Mathematics and craftsmanship

Unexpected moments

Students can learn things we don’t think we’re teaching.

A year or two ago one of our tutor’s students had an unexpected moment in mathematics.  She was slogging through trigonometric identities: equations in which one side, made up of some unlikely combinations of trig functions, is equal to the other side, an equally unlikely combination that looks quite different.  The student’s task is to prove it.  There is no question that it’s true, and no value of x or theta that we’re trying to find.  The point of the exercise is to get the student familiar with the various things that one can do with trig functions.  The application comes later on, when they appear in other equations and especially in calculus.  Trig identities really have no purpose in themselves.

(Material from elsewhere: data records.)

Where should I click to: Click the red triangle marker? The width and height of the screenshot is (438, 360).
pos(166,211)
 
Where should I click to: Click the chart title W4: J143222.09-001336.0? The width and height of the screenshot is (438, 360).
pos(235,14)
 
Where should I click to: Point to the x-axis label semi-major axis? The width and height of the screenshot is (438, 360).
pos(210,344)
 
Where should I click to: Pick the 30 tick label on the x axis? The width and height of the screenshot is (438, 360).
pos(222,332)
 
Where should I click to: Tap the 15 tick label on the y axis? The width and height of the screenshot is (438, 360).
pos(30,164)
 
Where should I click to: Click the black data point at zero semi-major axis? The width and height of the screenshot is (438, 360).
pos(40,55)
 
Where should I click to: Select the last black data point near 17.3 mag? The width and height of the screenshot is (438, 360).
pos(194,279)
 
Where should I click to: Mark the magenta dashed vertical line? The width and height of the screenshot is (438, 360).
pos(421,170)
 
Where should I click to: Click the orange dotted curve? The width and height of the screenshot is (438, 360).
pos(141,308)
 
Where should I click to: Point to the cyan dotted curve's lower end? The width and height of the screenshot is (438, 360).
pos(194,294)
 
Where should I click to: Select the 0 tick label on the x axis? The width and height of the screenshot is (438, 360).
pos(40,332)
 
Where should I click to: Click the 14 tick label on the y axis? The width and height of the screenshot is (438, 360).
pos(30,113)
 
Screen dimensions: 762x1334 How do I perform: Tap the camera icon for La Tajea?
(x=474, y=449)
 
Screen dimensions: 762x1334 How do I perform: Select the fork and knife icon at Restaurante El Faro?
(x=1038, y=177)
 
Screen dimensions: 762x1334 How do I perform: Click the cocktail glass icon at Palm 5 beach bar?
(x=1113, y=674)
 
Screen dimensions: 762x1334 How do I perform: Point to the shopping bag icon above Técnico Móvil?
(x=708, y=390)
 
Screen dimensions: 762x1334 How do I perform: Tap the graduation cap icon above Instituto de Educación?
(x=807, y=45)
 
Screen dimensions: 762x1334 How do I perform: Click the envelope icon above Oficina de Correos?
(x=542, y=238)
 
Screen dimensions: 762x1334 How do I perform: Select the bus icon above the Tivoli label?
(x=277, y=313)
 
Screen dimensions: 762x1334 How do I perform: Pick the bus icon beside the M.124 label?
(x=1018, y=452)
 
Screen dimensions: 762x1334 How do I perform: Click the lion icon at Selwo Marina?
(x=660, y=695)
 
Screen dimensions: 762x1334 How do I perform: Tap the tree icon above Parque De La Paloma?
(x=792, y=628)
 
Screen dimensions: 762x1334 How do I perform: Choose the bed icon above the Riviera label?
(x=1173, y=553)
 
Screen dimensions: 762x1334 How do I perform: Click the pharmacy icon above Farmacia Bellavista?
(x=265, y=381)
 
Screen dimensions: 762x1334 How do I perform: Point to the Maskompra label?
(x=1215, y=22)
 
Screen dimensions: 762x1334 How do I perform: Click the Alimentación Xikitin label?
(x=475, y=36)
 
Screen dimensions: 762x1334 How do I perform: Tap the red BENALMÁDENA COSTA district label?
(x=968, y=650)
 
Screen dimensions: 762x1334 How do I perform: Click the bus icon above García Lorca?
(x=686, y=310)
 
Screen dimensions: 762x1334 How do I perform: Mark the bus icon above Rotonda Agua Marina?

But this student saw in the sequence of transformations that almost magically produce an exact result something, well, almost beautiful.  She had trouble expressing it, but we’re pretty sure we know what she meant.  What brought her to mind was a more recent student, who was facing complicated operations with matrices, a different sort of mathematical object.  There is a great deal of tedium in working with these by hand, and many opportunities for small mistakes to derail the process altogether.  He wasn’t optimistic about his chances of passing a test on them.  But after working through several problems he found himself getting the right answer more often.  And he saw how a strange series of unlikely operations would almost magically produce the desired result: a matrix with ones along the main diagonal and zeroes everywhere else.  He didn’t use the word “beauty,” but he might have.

It has been said often that mathematics and art are similar in some deep way, that in a sense the beauty of a master’s painting and a powerful theorem are the same.  There is much to be said for and against that idea, and modifying it; we won’t get into that now.  We think these students were approaching it, but at a lower level.  They were getting the same sort of satisfaction that a craftsman does when producing some object, not really new or of wonderful design, but simply well-made.  It’s the satisfaction of being skillful, of having techniques work out well.

We think more students experience this satisfaction than express it.  Most are focused intensely on getting the right answer, as a means to a good grade in the class.  An observation on the beauty of mathematics would be met with derision from a classmate who is struggling.  And carried to extremes an advanced attitude towards math can be damaging: one student our tutor had would get so interested in one or two of the problems in a standardized test that she’d play with them, working out structures and possibilities, and never finish the rest.  (He finally got her to focus on doing the test, saving her curiosity until later.  She’s now at Caltech.)

Should we work more on getting students to see this craftmanship-beauty?  It would certainly help students’ motivation.  But we’re not sure how to do it.